— start EXTRACTED MATERIAL —

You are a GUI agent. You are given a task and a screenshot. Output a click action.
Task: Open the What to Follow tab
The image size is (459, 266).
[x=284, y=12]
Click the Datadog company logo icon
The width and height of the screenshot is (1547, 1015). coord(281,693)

— end EXTRACTED MATERIAL —
— start EXTRACTED MATERIAL —

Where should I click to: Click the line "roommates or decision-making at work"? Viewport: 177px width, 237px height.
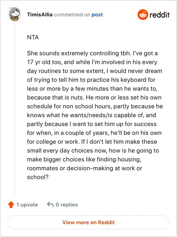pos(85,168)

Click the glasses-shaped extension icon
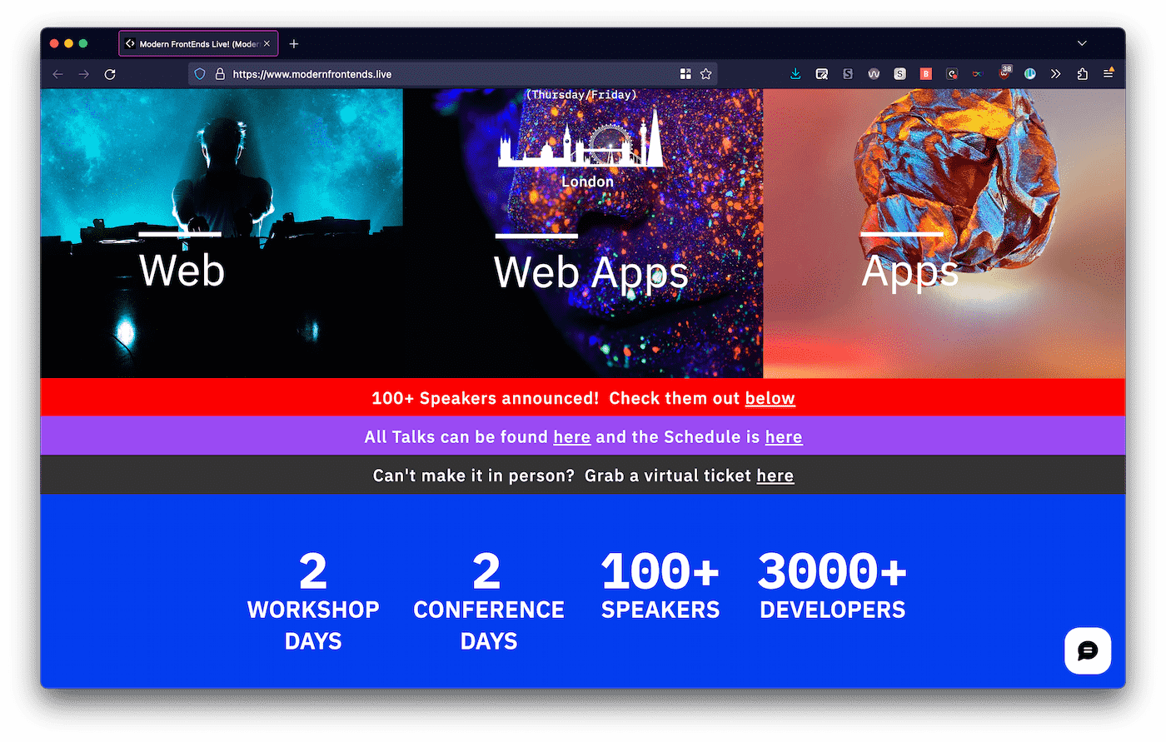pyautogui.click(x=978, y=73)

— end EXTRACTED MATERIAL —
— start EXTRACTED MATERIAL —

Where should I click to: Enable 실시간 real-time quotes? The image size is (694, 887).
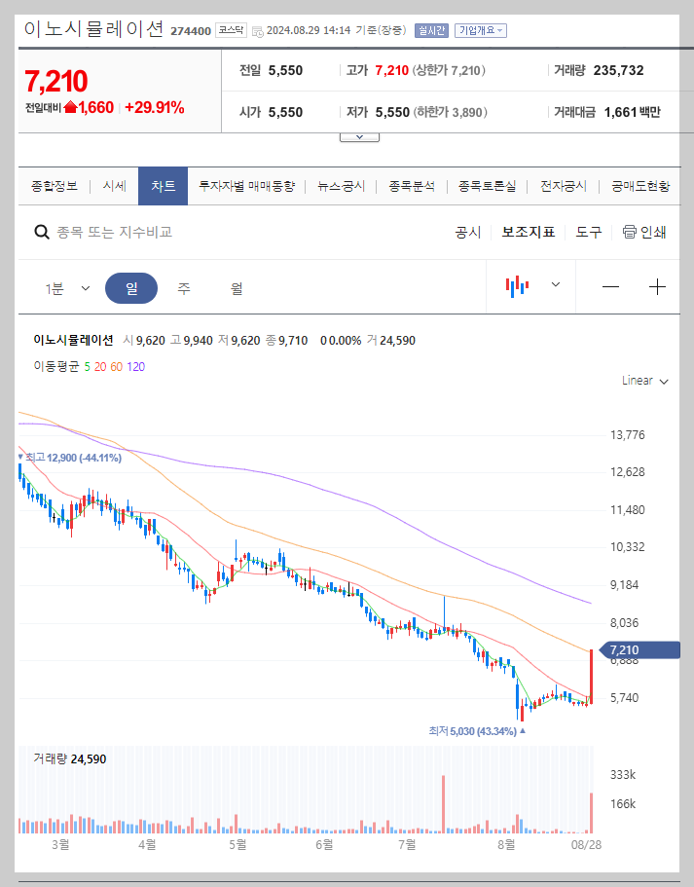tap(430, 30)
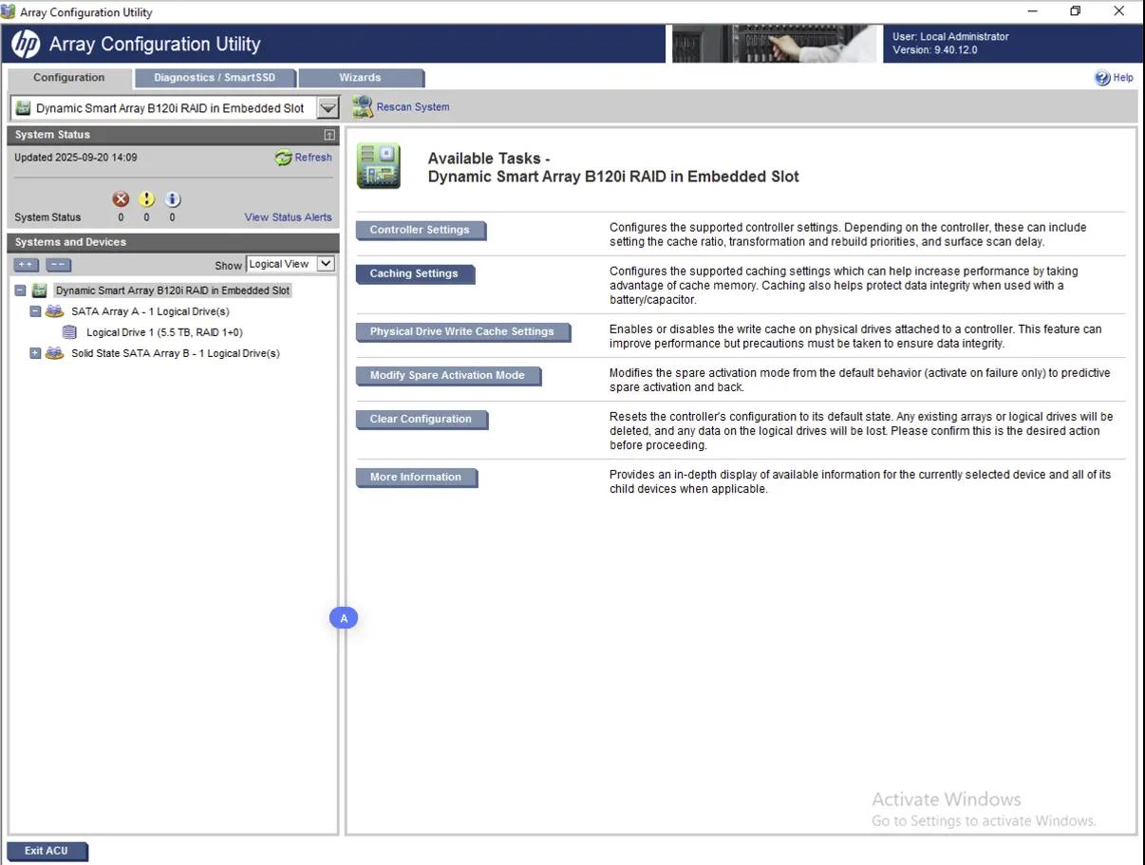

— end EXTRACTED MATERIAL —

TASK DIRECTIONS: Lay out the records from the line containing "Where should I click to: Enable" down to the line containing "tap(430, 30)" as a two-column CSV with the columns text and answer, one row per record, each value in a single quoted field with line breaks replaced by spaces. Leave the pictures out.

SOLUTION BELOW:
text,answer
"Where should I click to: Enable 실시간 real-time quotes? The image size is (694, 887).","tap(430, 30)"